Reno Apr 27, 2005, 10:09 PM but certainly, he's not in the league of Genghis Khan or Cyrus the Great.
That's what i meant. He not comparable to Ghenghis and the other on that list.
There was one Russian Czar that I heard conquered like 40 or 50 miles a day. Or maybe it was 4 or 5...
Well considering that Peter the Great (200 years after Ivan the Terrible) was the first Russian Czar, it could have been Peter that you meant, but i honestly don't know if some Russian Czar ever conquered that much a day.
Yeah, but after all, isn't that what it's really all about?
You can expand an empire by not even killing that many people. It's just more tricky to do if you use the pen instead of the sword.
For instance a German merchant claimed the whole of Namibia as a German colony without killing anyone and within the space of 30 days. (Not sure about the time it took him, but i think it was 30 days.)
viper275 Apr 27, 2005, 10:15 PM http://www.ehistory.com/world/ListPreviewOnly.cfm?LID=43&PreviewOnly=yes&public=yes&track=front
Francisco Pizarro and Hernando Cortez, which are on that list, make sense.
There was one Russian Czar that I heard conquered like 40 or 50 miles a day. Or maybe it was 4 or 5...
Maybe Peter the Great?
bigmeat Apr 27, 2005, 10:25 PM heraclius of Byzantium reconquered the levant and Egypt, then went on to capture persepolis
The Last Conformist Apr 28, 2005, 03:50 AM Hi guys,
Didn't Cyrus the Great suffer a defeat at the hands of the Queen of the MassaGetae? Tomyris?
Wooooooooooooo Getae tribes pwn all!
regards,
Yes he did, but the Massagetae - a tribe in Central Asia - had very little to do with the Getae, a tribe in the Balkans.
Scythian_Jatt Apr 28, 2005, 11:34 AM Hi TLC,
ThracianGetae, MassaGetae etc. are all part of the Getae family are they not?
regards,
greekguy Apr 28, 2005, 01:12 PM Justinian conquered most of the old Western Roman Empire.
~Corsair#01~ Apr 28, 2005, 01:39 PM Realistically, we'd need to work out a value system that incorporates:
1. Population (P)
2. Wealth (W)
3. Mineral resources (M)
4. Total land area (D)
...If you were to try to objectively list conquerors.
Let's see...
Divide important mineral resources (not counting those unavilable/useless at the time) into 3 groups depending on value. With the most valuable being 3 and least being 1.
Multiply the number of tonnes (this would have to be a rough estimate, of course) of this resource by the group number. This'd give M.

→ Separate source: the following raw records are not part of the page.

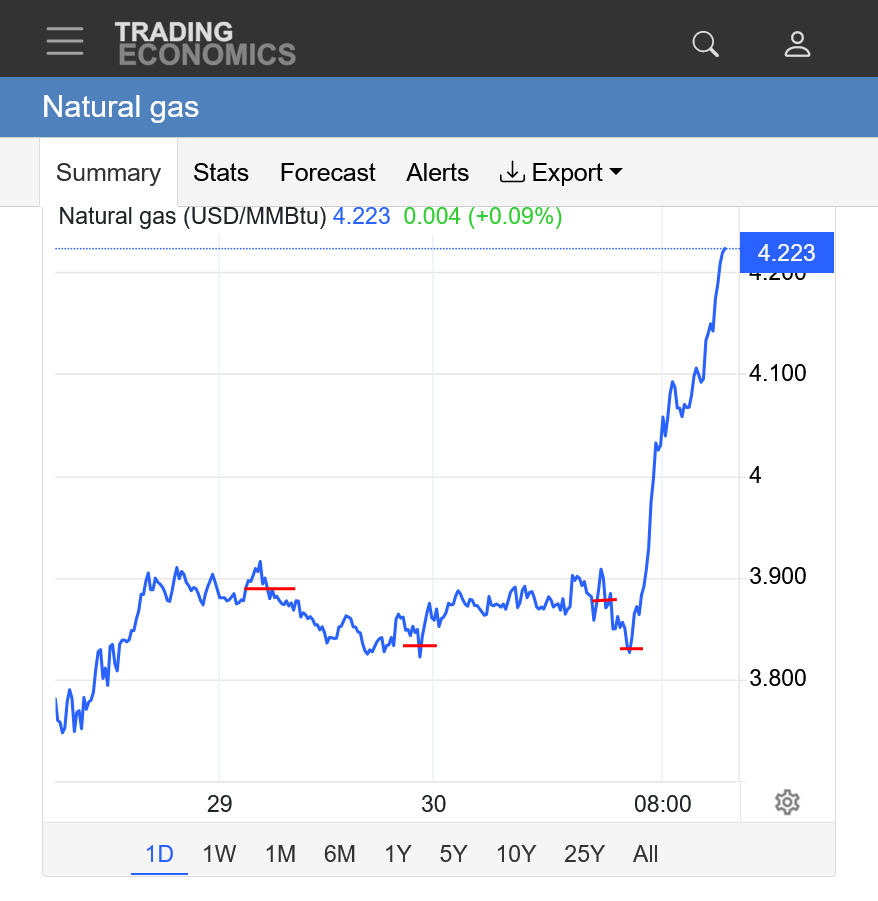Expand the Export dropdown
Image resolution: width=878 pixels, height=901 pixels.
coord(561,173)

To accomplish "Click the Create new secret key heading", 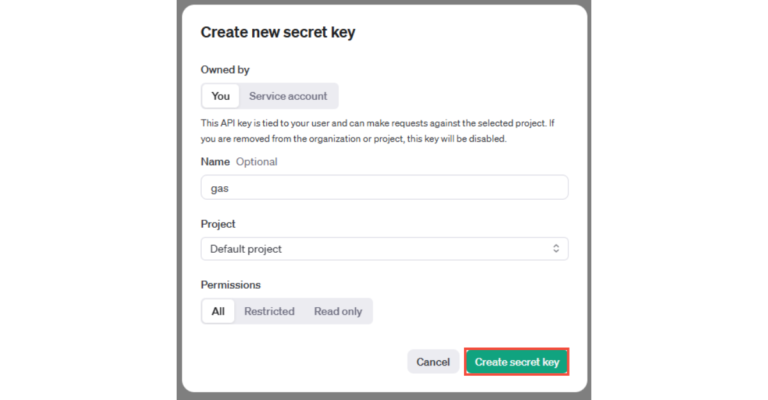I will pos(278,32).
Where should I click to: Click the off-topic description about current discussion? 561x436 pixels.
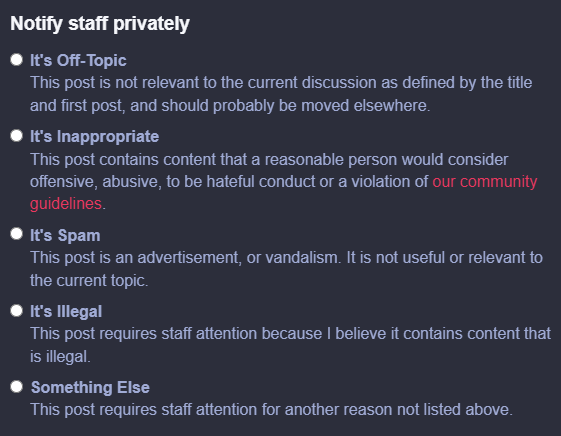[x=281, y=94]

Wealth can be calculated in $, with exchange rates between past and present being based upon bread prices. This'd give W.
Land area can be in KM/H.
Population could be in numbers, or percentages.
P x W x M x D = Total conquest value
This'd require more research, and would still be fairly approximate but would mostly get the job done. :)

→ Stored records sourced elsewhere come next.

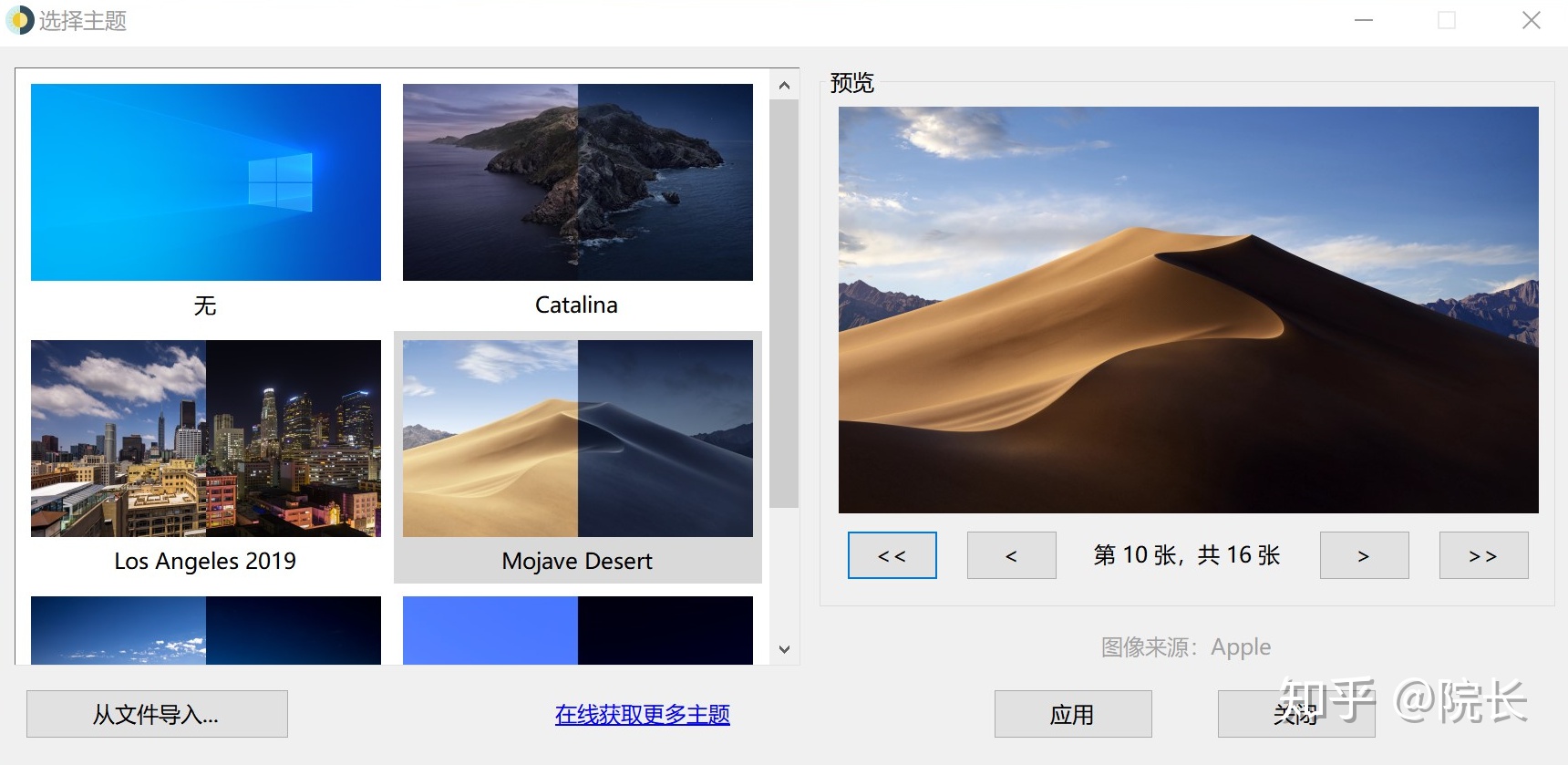Viewport: 1568px width, 765px height.
Task: Advance to next preview image
Action: pos(1364,555)
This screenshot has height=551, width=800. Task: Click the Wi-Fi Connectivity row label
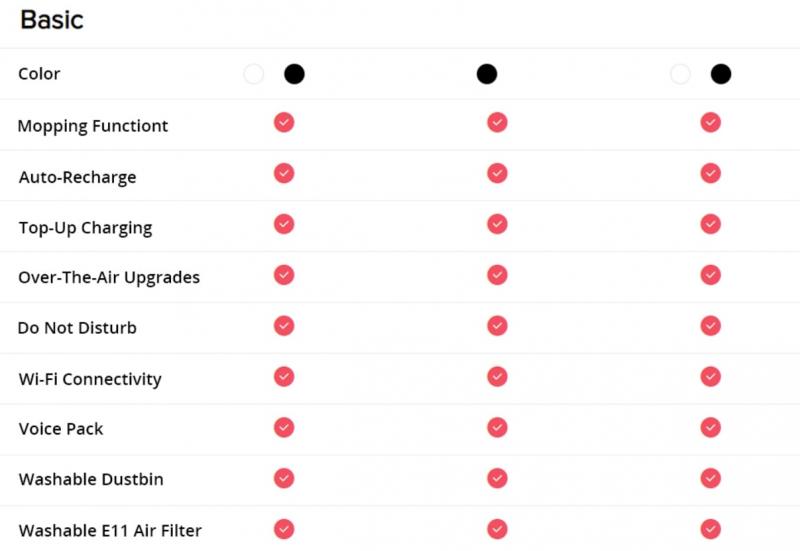[x=90, y=379]
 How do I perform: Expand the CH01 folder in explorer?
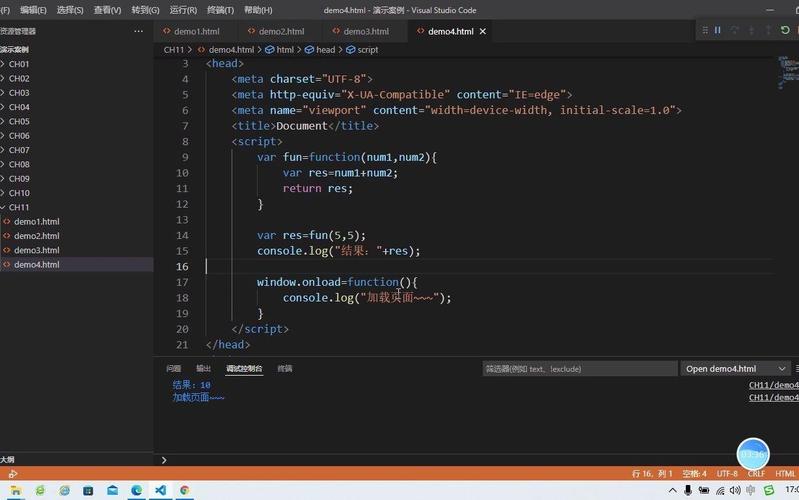click(20, 64)
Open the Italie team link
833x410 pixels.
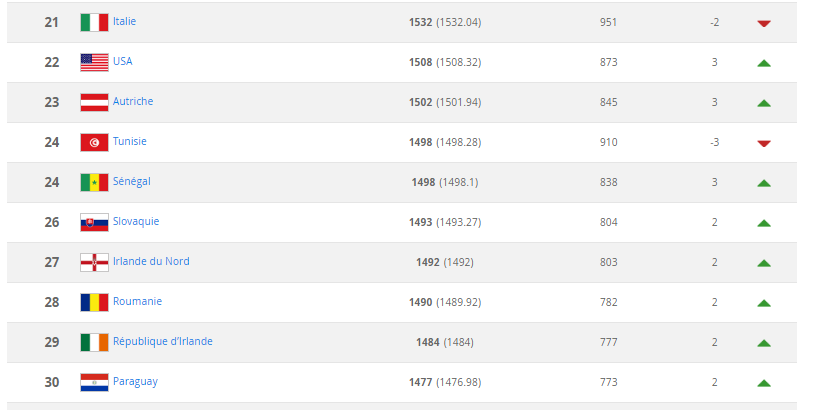coord(124,21)
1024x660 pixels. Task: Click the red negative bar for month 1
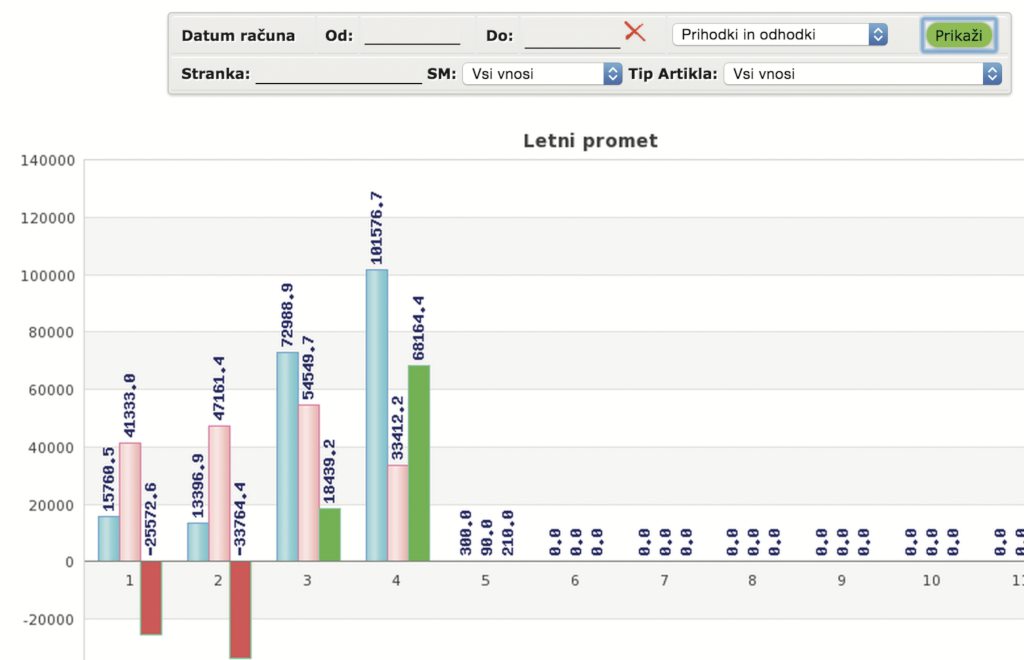[x=151, y=597]
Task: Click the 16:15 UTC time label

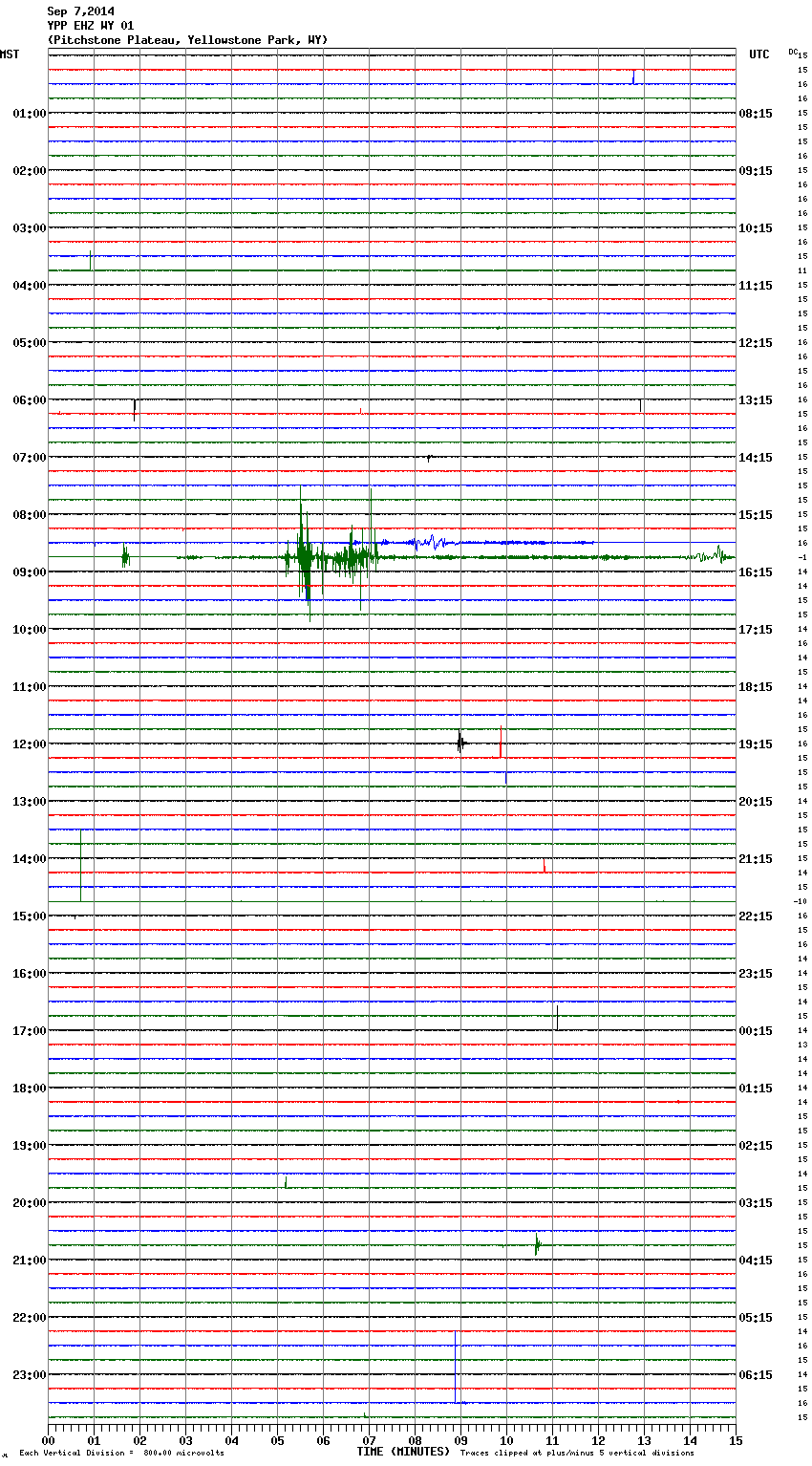Action: [x=756, y=571]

Gelion Apr 28, 2005, 01:50 PM He did expand Russia but not much, his only "achievement" was the number of people that he killed. :p
Simply wrong. Ivan the IV was the one under which Russia became what she is now. You can't really count him as a general cuz he did not participate in most campaigns (unlike Napoleon, but like Hitler), but he did conquer a lot.
http://xenohistorian.faithweb.com/russia/RusI4.jpg
After which Russia moved into Syberia..... and thats a lot of land.
http://upload.wikimedia.org/wikipedia/en/a/a9/1533-1896.gif
In fact he started killing people when he stopped expanding. Sort of like "Loius the Sun God"....
~Corsair#01~ Apr 28, 2005, 02:02 PM In hindsight, the Total Conquest Value would need to be divided by, say a million to get a more manageable number.
Provolution Apr 28, 2005, 02:14 PM What about Lord Horatio Kitchner
Egypt (Protectorate vs Mahdi)
Sudan (Protectorate vs Mahdi)
South Africa (Boer War)
India (Top general)
WW1 (Gallipolli)
~Corsair#01~ Apr 28, 2005, 02:28 PM Gallipoli doesn't rank highly on the scale of human conquest.
And the top 4 seem more like holding actions than conquests...
sydhe Apr 28, 2005, 03:30 PM Mahmud of Ghazni's up there somewhere.
Asoka didn't conquer the whole empire. The empire was started by Chandragupta.
I wonder how much Attila could have conquered since the Hunnish empire was pretty good sized before him. The Huns conquered the western Russian plain before he was born.